WMU awarded $2 million grant to assist migrant students

Contact: Jeanne Baron

KALAMAZOO--Western Michigan University has been awarded more than $2 million over the next five years to support first-year undergraduate students who are migrant or seasonal farm workers or the children of such workers.

WMU's Division of Multicultural Affairs received $407,706 from the Office of Migrant Education in the U.S. Department of Education to fund that effort for 2012-13, and expects the office to renew the grant for another four years for a total of $2,075,735.

The funding is for the College Assistance Migrant Program, known as CAMP. WMU is one of only nine institutions in the country and among just two in Michigan to receive funding to implement CAMP. Michigan State University, which had its CAMP project refunded in 2010, received one of the four five-year grants just awarded for the migrant education office's related High School Equivalency Program, or HEP.

"The students helped by HEP and CAMP are some of the most motivated learners in America," said U.S. Secretary of Education Arne Duncan in announcing this year's round of migrant education funding. "These grants will help hardworking farm workers and their families obtain the quality education that they need to compete in the 21st-century global economy."

Diana Hernández, director of the Division of Multicultural Affairs and principal investigator for the University's grant project, reports that WMU-CAMP will enroll 40 eligible students each year.
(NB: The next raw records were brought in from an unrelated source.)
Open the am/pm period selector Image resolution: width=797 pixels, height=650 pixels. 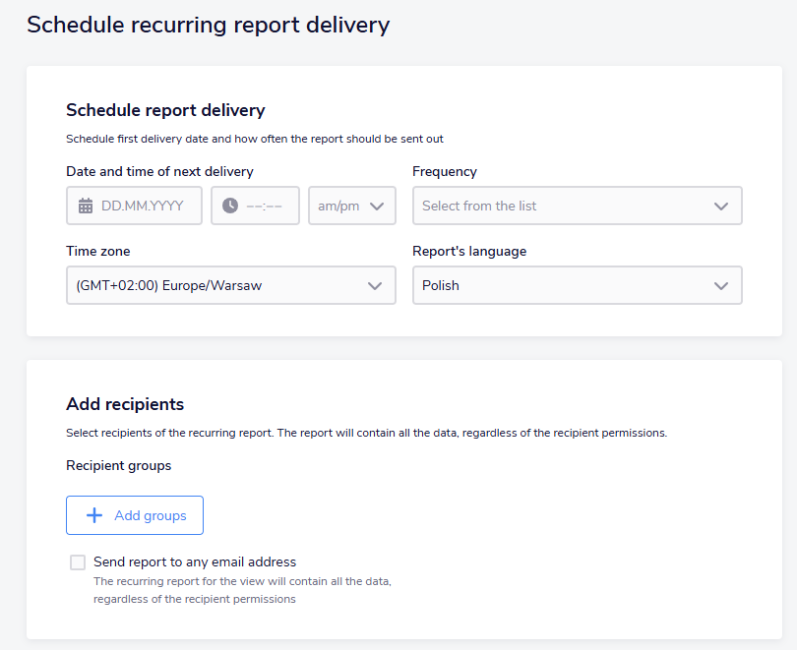coord(351,206)
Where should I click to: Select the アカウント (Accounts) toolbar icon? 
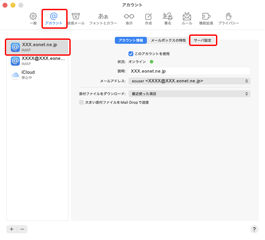pos(54,18)
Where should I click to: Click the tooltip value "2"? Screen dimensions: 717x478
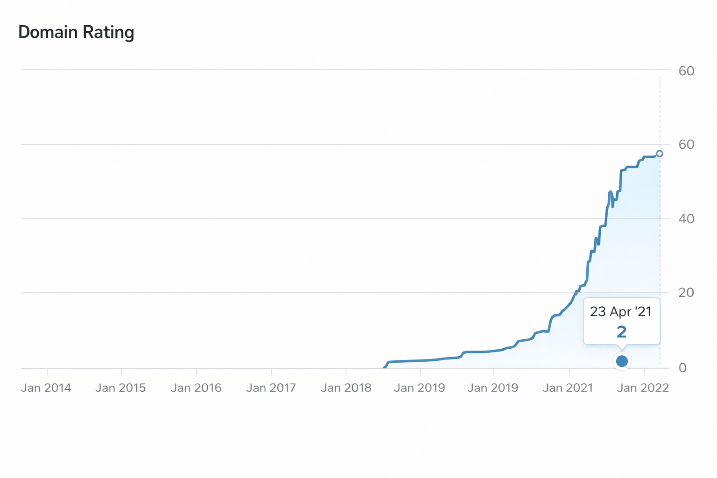(621, 332)
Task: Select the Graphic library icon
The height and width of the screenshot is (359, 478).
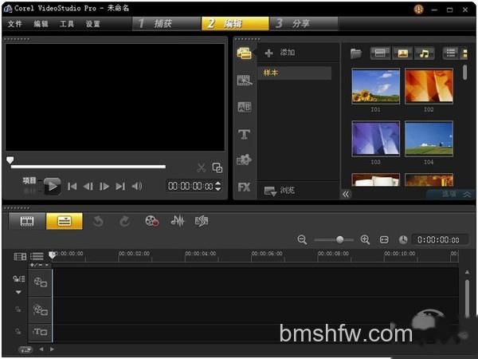Action: click(x=245, y=160)
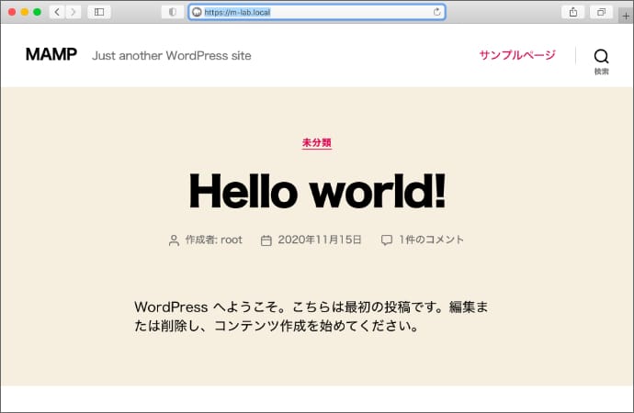Click the site icon in address bar
The image size is (634, 413).
click(197, 12)
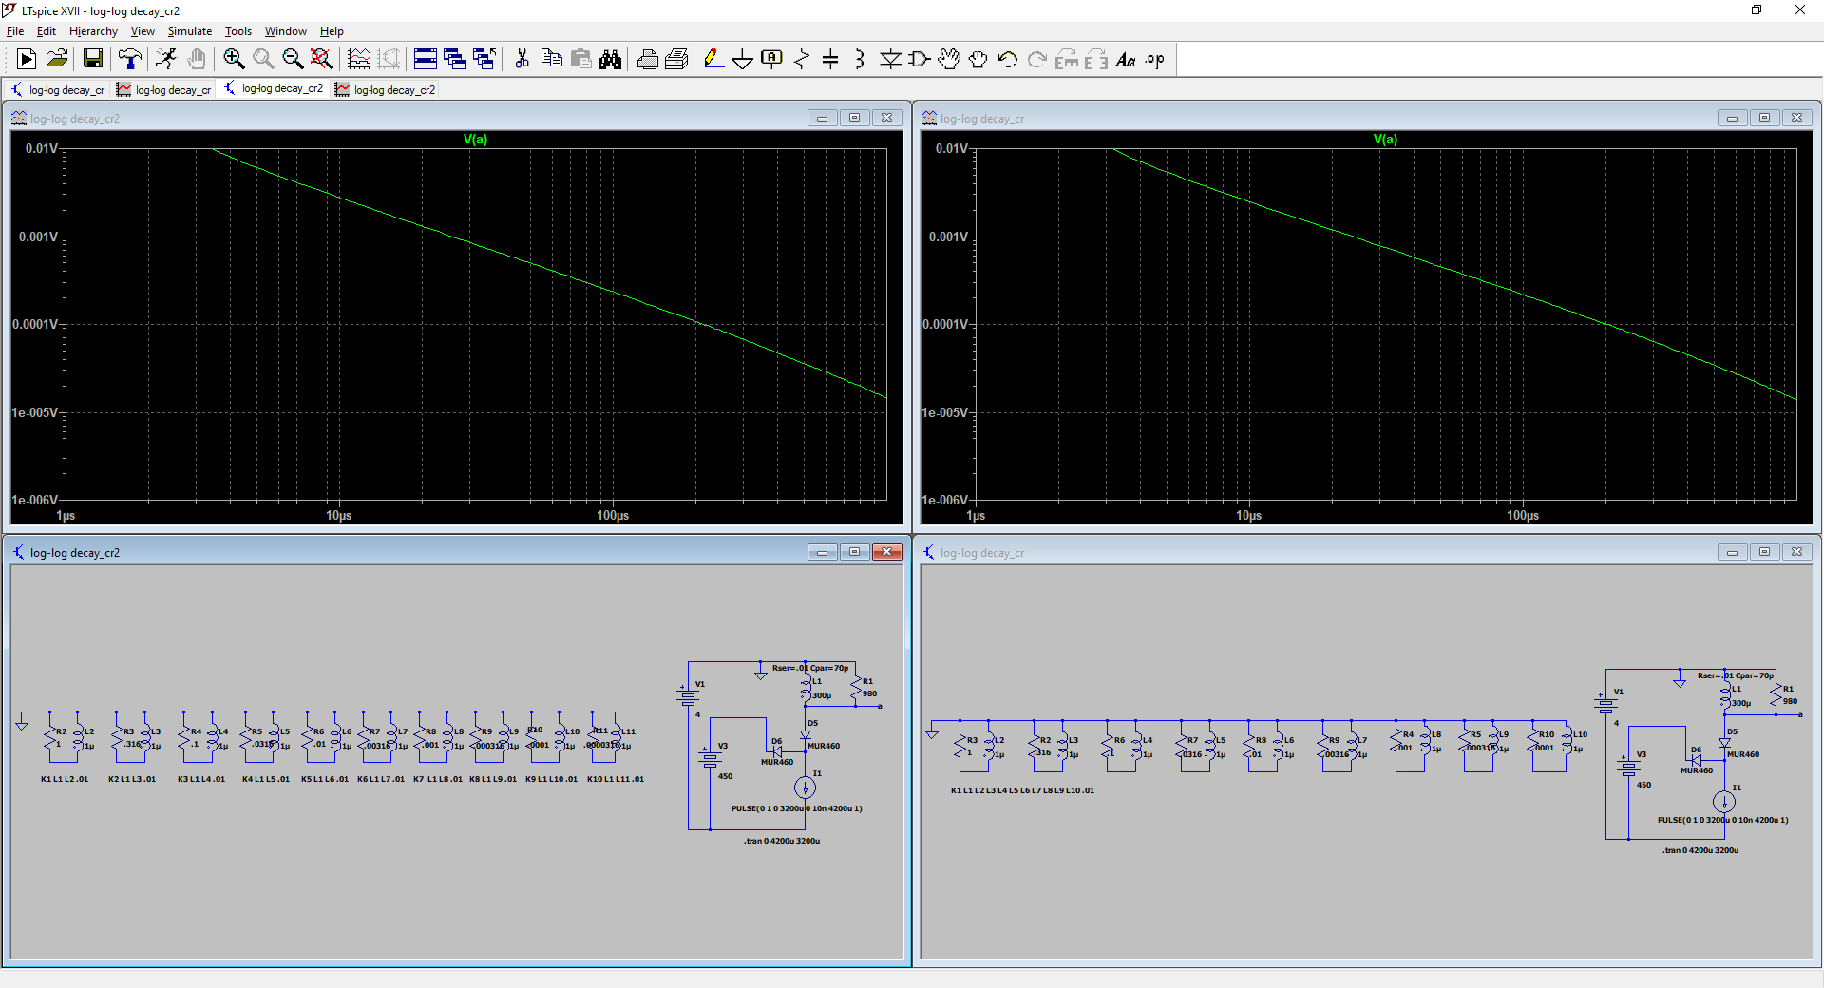Viewport: 1824px width, 988px height.
Task: Click V(a) trace label in left plot
Action: (475, 140)
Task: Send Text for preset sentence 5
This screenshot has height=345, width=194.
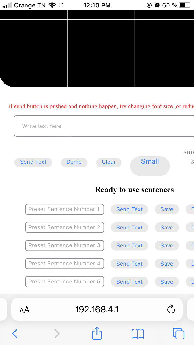Action: [129, 282]
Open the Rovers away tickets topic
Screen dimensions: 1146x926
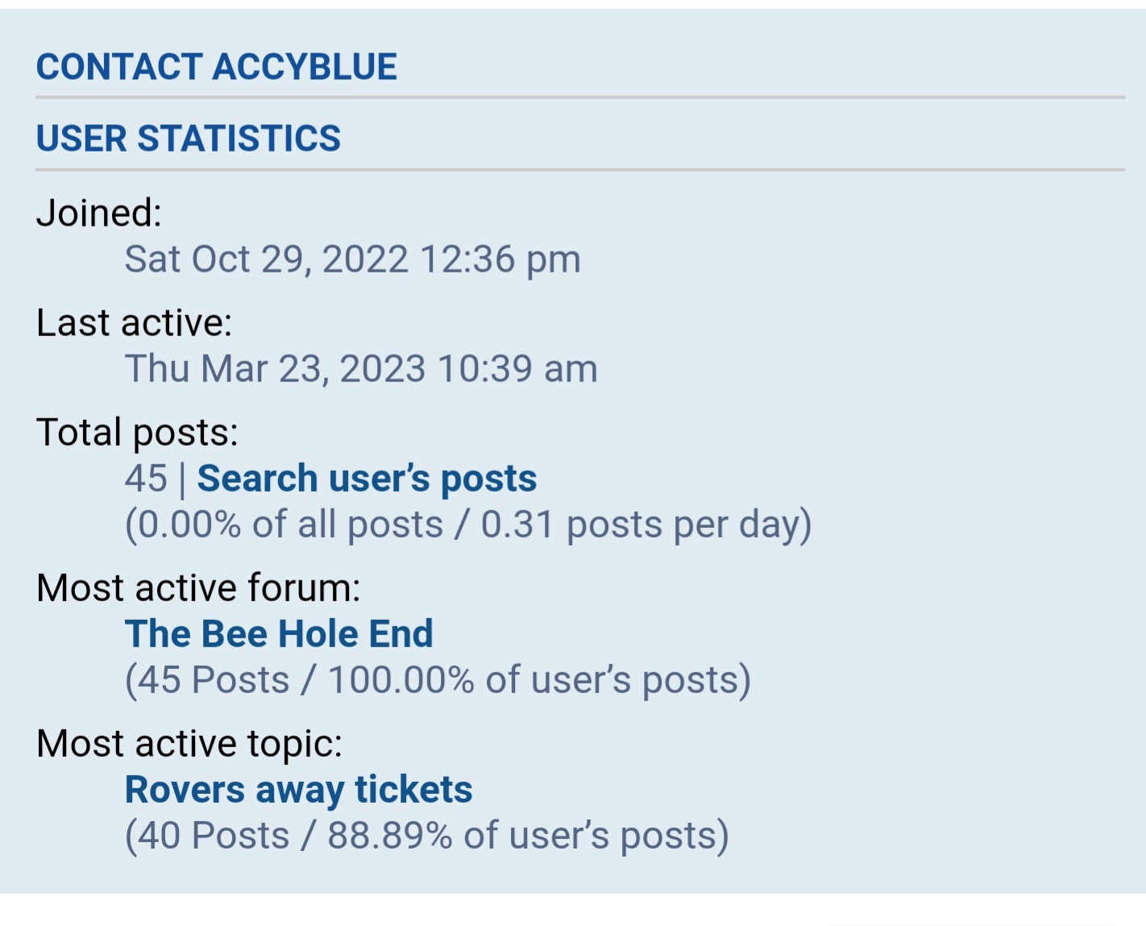298,790
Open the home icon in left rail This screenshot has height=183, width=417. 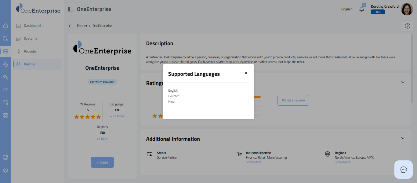(5, 26)
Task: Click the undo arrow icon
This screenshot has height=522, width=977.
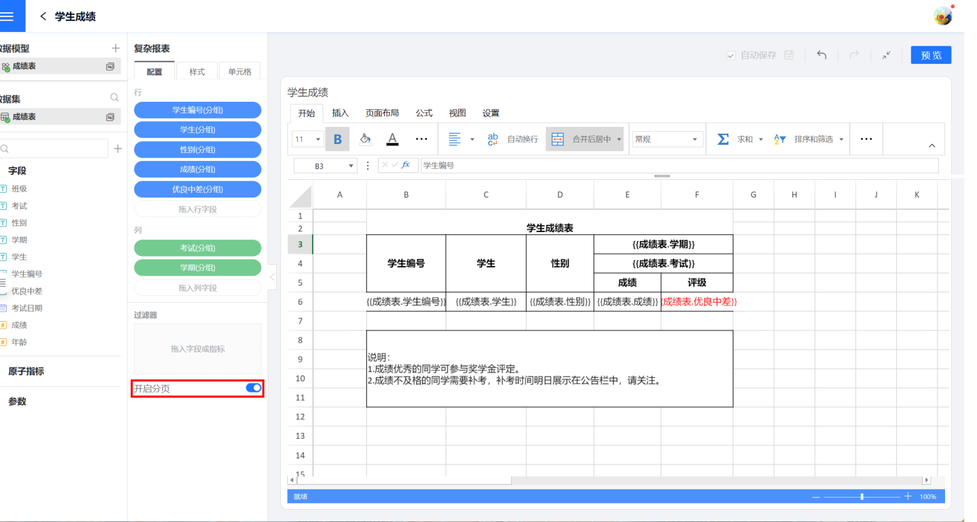Action: 822,55
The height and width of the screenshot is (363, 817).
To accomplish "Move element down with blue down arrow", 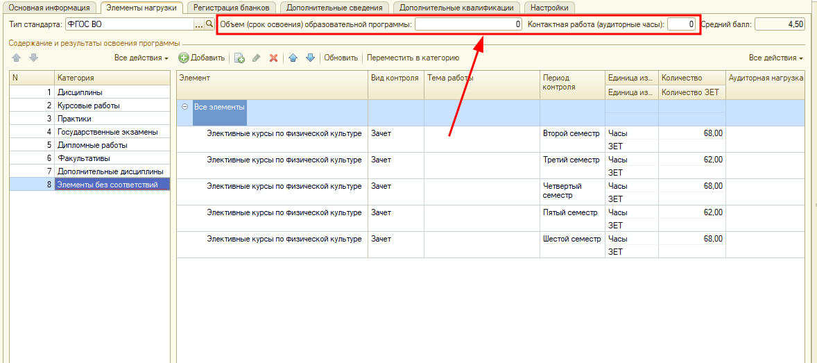I will point(310,58).
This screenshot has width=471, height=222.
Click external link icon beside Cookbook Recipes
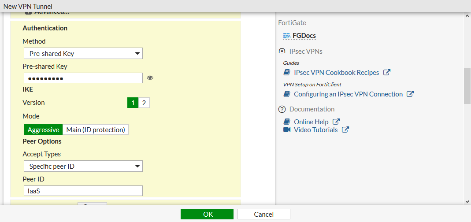[387, 72]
Nationwide, CAMP annually helps about 2,000 students.

"Migrant and seasonal farm workers are essential to the agricultural industry in the United States and in Michigan, yet they continue to be one of the most impoverished and underserved populations in this country," Hernández says. "Our unique, holistic service plan for the CAMP program will provide participants with the comprehensive academic, financial, health counseling and support services migrant students will need to successfully complete their first year and to continue at WMU."

She adds that Southwest Michigan is at the center of the state's stream of migrant and seasonal farm workers, according to data from the Michigan Migrant and Seasonal Farmworkers Enumeration Profiles Study, conducted in 2006 for the State of Michigan Interagency Migrant Services Committee.